Put every line of the items below into a Markdown table with the columns "Row" and "Line", numbering each row and leaving out blank lines.

Entries supplied Start Marker

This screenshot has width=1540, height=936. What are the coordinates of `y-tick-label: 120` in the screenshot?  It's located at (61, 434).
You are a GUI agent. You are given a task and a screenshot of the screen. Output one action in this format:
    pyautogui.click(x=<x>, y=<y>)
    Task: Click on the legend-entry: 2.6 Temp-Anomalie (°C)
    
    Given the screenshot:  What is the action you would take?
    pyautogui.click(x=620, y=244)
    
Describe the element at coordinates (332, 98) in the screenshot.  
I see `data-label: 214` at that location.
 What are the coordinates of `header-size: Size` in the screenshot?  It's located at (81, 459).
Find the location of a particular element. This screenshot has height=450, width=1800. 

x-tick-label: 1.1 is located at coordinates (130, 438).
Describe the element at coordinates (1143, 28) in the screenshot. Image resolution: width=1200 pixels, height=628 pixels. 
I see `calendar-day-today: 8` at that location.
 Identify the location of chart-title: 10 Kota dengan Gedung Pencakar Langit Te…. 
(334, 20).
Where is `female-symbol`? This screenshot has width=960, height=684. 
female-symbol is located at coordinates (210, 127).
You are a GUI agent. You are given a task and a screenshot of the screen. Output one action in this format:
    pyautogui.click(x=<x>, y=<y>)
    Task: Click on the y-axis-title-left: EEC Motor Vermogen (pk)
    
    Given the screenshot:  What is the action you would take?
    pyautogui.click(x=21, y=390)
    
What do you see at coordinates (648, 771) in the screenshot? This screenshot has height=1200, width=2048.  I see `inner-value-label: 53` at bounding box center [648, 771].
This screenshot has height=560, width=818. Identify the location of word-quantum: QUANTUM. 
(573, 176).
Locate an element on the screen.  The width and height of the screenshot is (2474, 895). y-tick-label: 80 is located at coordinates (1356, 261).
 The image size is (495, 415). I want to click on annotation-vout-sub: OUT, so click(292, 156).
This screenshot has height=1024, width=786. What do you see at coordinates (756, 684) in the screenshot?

Entries supplied End Marker

▶ Expected answer:
| Row | Line |
|---|---|
| 1 | This screenshot has width=1540, height=936. What are the coordinates of `y-tick-label: 120` in the screenshot?  It's located at (61, 434). |
| 2 | You are a GUI agent. You are given a task and a screenshot of the screen. Output one action in this format: |
| 3 |     pyautogui.click(x=<x>, y=<y>) |
| 4 |     Task: Click on the legend-entry: 2.6 Temp-Anomalie (°C) |
| 5 |     Given the screenshot:  What is the action you would take? |
| 6 |     pyautogui.click(x=620, y=244) |
| 7 | Describe the element at coordinates (332, 98) in the screenshot.   |
| 8 | I see `data-label: 214` at that location. |
| 9 |  What are the coordinates of `header-size: Size` in the screenshot?  It's located at (81, 459). |
| 10 | Find the location of a particular element. This screenshot has height=450, width=1800.  |
| 11 | x-tick-label: 1.1 is located at coordinates (130, 438). |
| 12 | Describe the element at coordinates (1143, 28) in the screenshot. Image resolution: width=1200 pixels, height=628 pixels.  |
| 13 | I see `calendar-day-today: 8` at that location. |
| 14 |  Identify the location of chart-title: 10 Kota dengan Gedung Pencakar Langit Te….  |
| 15 | (334, 20). |
| 16 | Where is `female-symbol`? This screenshot has width=960, height=684.  |
| 17 | female-symbol is located at coordinates (210, 127). |
| 18 | You are a GUI agent. You are given a task and a screenshot of the screen. Output one action in this format: |
| 19 |     pyautogui.click(x=<x>, y=<y>) |
| 20 |     Task: Click on the y-axis-title-left: EEC Motor Vermogen (pk) |
| 21 |     Given the screenshot:  What is the action you would take? |
| 22 |     pyautogui.click(x=21, y=390) |
| 23 | What do you see at coordinates (648, 771) in the screenshot? This screenshot has height=1200, width=2048.  I see `inner-value-label: 53` at bounding box center [648, 771]. |
| 24 | This screenshot has height=560, width=818. Identify the location of word-quantum: QUANTUM.  |
| 25 | (573, 176). |
| 26 | Locate an element on the screen.  The width and height of the screenshot is (2474, 895). y-tick-label: 80 is located at coordinates (1356, 261). |
| 27 |  The image size is (495, 415). I want to click on annotation-vout-sub: OUT, so click(292, 156). |
| 28 | This screenshot has height=1024, width=786. What do you see at coordinates (756, 684) in the screenshot? |